▶ 抽出テキスト
-*-*-

サーキュラーエコノミー時代へ
~冷媒に対する向き合い方~
今回は前回に引き続き、現在ダイキンが考える持続可能な活動とビジネスモデルを紹介します。前回の空気だよりはこちら
今回は日本での取り組みなどをご紹介させて頂きます!
国内においては、再生冷媒についての2つの取組みについてプレス発表しました。1つは冷媒循環のデジタルプラットフォームの構築に向けて、システム開発の実証実験です。この実証実験では、日本アイ・ビー・エム株式会社のブロックチェーン技術を活用し、冷媒の製造から回収・再生・破壊におよぶ循環サイクル全体の情報管理を可能とするデジタルプラットフォームの構築を目指します。さらに、冷媒の再資源化促進のパートナーとして、北九州市環境局、住友不動産株式会社、株式会社竹中工務店、阿部化学株式会社、アオホンケミカルジャパン株式会社、株式会社環境総研、株式会社クリエイト(敬称略)の協力を得て、多岐にわたるステークホルダーとの冷媒管理および、冷媒の品質を担保する再生・回収システムの構築に向けたデジタルプラットフォームの有効性を検証します。
参考:オランダ政府「From a linear to a circular economy」
もう1つは住友不動産株式会社と「空調設備の脱炭素に向けた包括連携協定締結」です。オフィスビル等で使用する空調設備において、脱炭素・循環型社会の実現に貢献することを目的とした包括連携協定を締結し、空調設備の省エネ効果の検証・運用最適化を図る取組みや、「空調冷媒」※1の循環利用実現に向けた取組みを共同で進めていくことを決定しました。あわせて、包括連携協定のプロジェクト第一弾として、ダイキングループをはじめとする各取引先と協力したうえで、住友不動産株式会社の運営するオフィスビルの空調機器から回収される空調冷媒の全量再生利用※2、リサイクル製品化を推進し、冷媒製造に由来するCO2排出量の削減と、冷媒の安定供給に資する資源循環型システムの構築に貢献します。

-*-*-

▶ 解くべき課題
**A)** 抽出テキストの「サーキュラーエコノミー時代へ」から「システムの構築に貢献します。」までを、一字も変えずにすべて書き写すこと。
**B)** 抽出テキストに基づき、次の問いに答えること。
(i) 実証実験で活用されるブロックチェーン技術はどの企業のものか。
(ii) 「空調設備の脱炭素に向けた包括連携協定」の締結相手はどこか。
(iii) 「参考」として挙げられている資料は何か。
抽出テキストのみを根拠として解答すること。

-*-*-

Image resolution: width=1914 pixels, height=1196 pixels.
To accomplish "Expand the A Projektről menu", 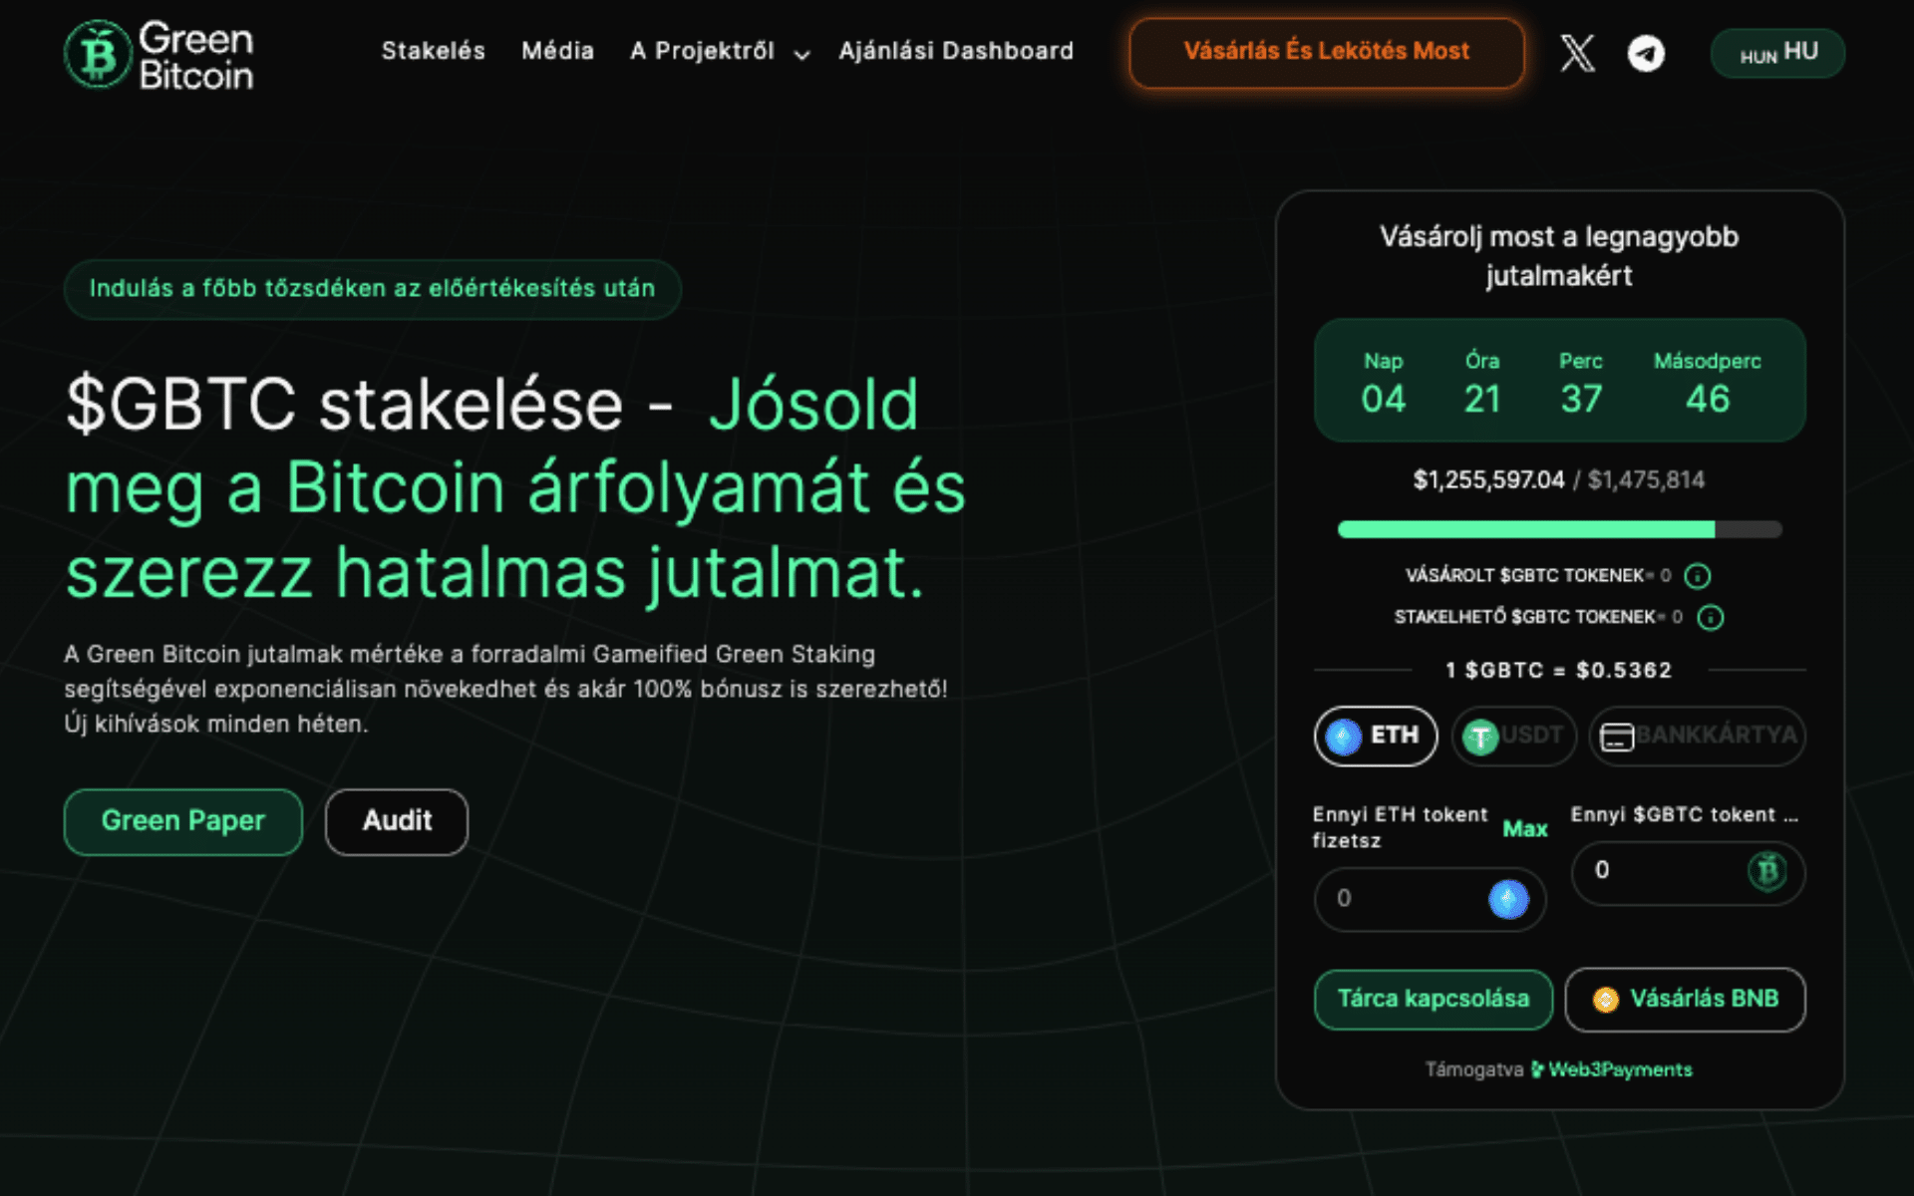I will coord(717,53).
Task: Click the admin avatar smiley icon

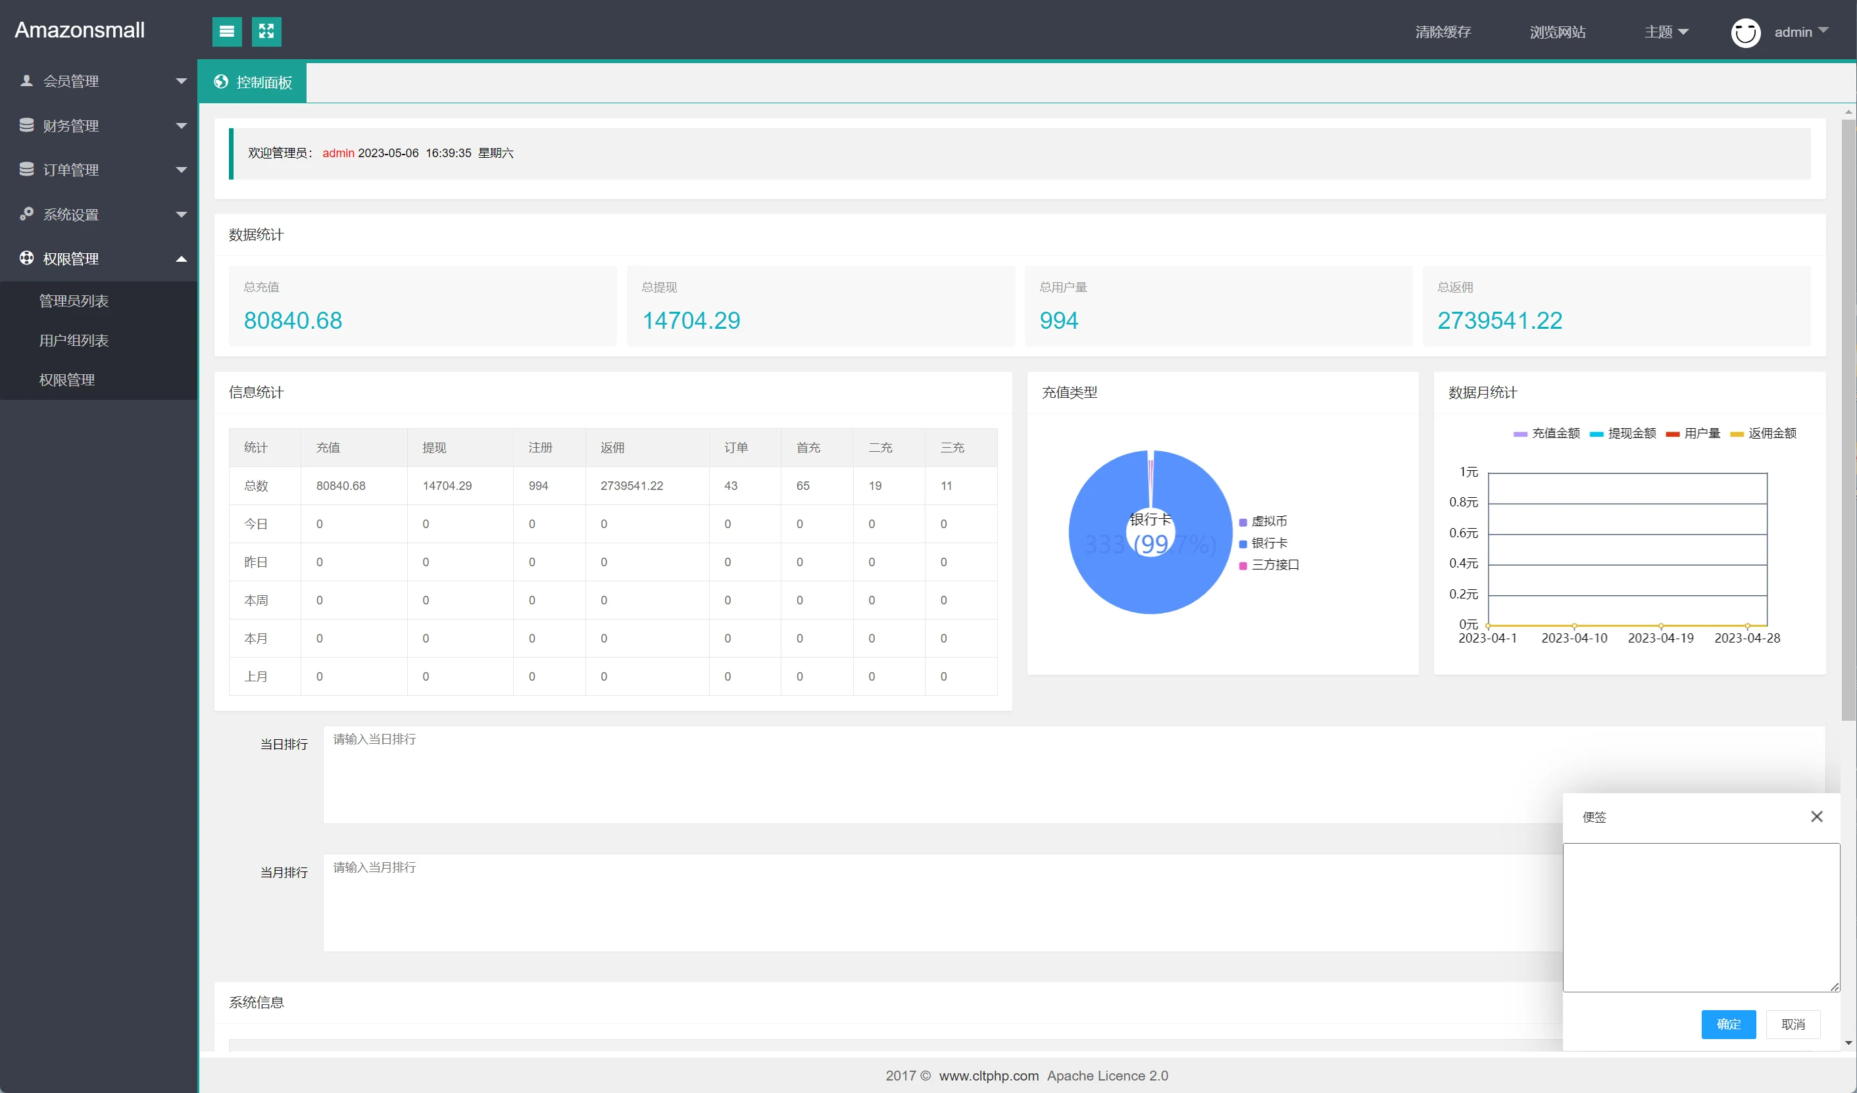Action: pyautogui.click(x=1745, y=32)
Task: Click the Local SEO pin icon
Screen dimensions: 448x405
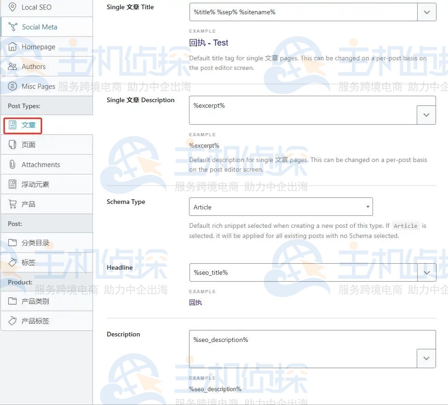Action: (12, 7)
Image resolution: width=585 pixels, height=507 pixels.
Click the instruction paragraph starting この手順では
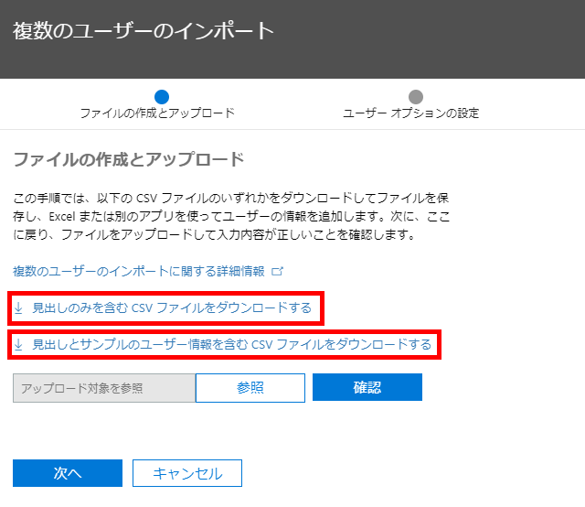coord(229,216)
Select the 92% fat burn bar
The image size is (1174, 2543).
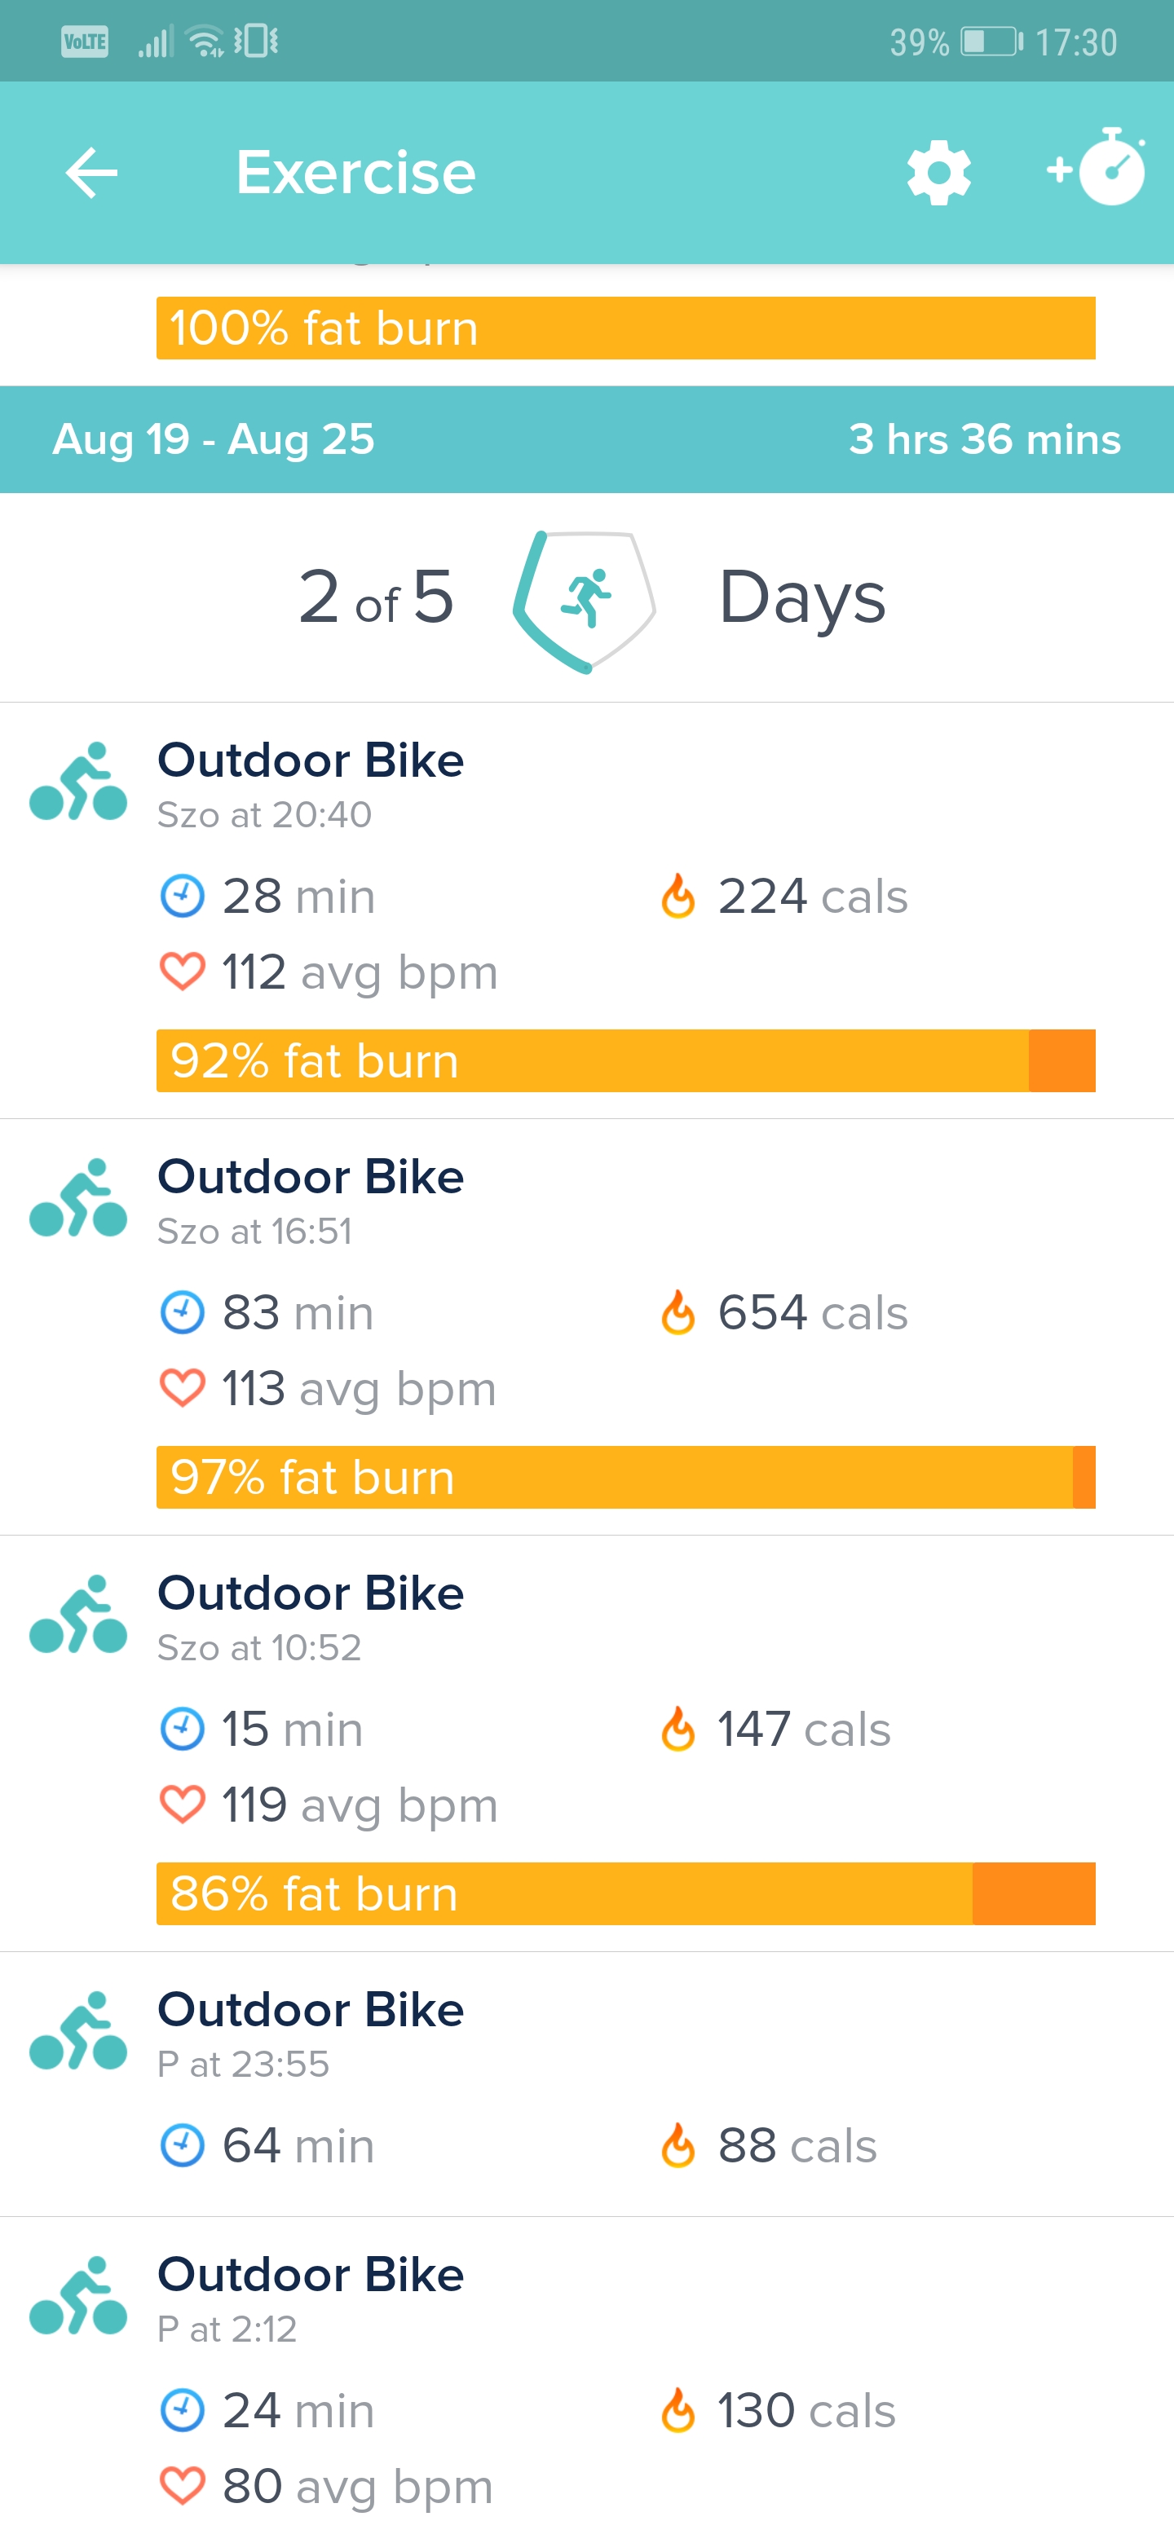626,1061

-*-*-

▶ 課題の結果
**A)**
サーキュラーエコノミー時代へ
~冷媒に対する向き合い方~
今回は前回に引き続き、現在ダイキンが考える持続可能な活動とビジネスモデルを紹介します。前回の空気だよりはこちら
今回は日本での取り組みなどをご紹介させて頂きます!
国内においては、再生冷媒についての2つの取組みについてプレス発表しました。1つは冷媒循環のデジタルプラットフォームの構築に向けて、システム開発の実証実験です。この実証実験では、日本アイ・ビー・エム株式会社のブロックチェーン技術を活用し、冷媒の製造から回収・再生・破壊におよぶ循環サイクル全体の情報管理を可能とするデジタルプラットフォームの構築を目指します。さらに、冷媒の再資源化促進のパートナーとして、北九州市環境局、住友不動産株式会社、株式会社竹中工務店、阿部化学株式会社、アオホンケミカルジャパン株式会社、株式会社環境総研、株式会社クリエイト(敬称略)の協力を得て、多岐にわたるステークホルダーとの冷媒管理および、冷媒の品質を担保する再生・回収システムの構築に向けたデジタルプラットフォームの有効性を検証します。
参考:オランダ政府「From a linear to a circular economy」
もう1つは住友不動産株式会社と「空調設備の脱炭素に向けた包括連携協定締結」です。オフィスビル等で使用する空調設備において、脱炭素・循環型社会の実現に貢献することを目的とした包括連携協定を締結し、空調設備の省エネ効果の検証・運用最適化を図る取組みや、「空調冷媒」※1の循環利用実現に向けた取組みを共同で進めていくことを決定しました。あわせて、包括連携協定のプロジェクト第一弾として、ダイキングループをはじめとする各取引先と協力したうえで、住友不動産株式会社の運営するオフィスビルの空調機器から回収される空調冷媒の全量再生利用※2、リサイクル製品化を推進し、冷媒製造に由来するCO2排出量の削減と、冷媒の安定供給に資する資源循環型システムの構築に貢献します。

**B)**
(i) 日本アイ・ビー・エム株式会社
(ii) 住友不動産株式会社
(iii) オランダ政府「From a linear to a circular economy」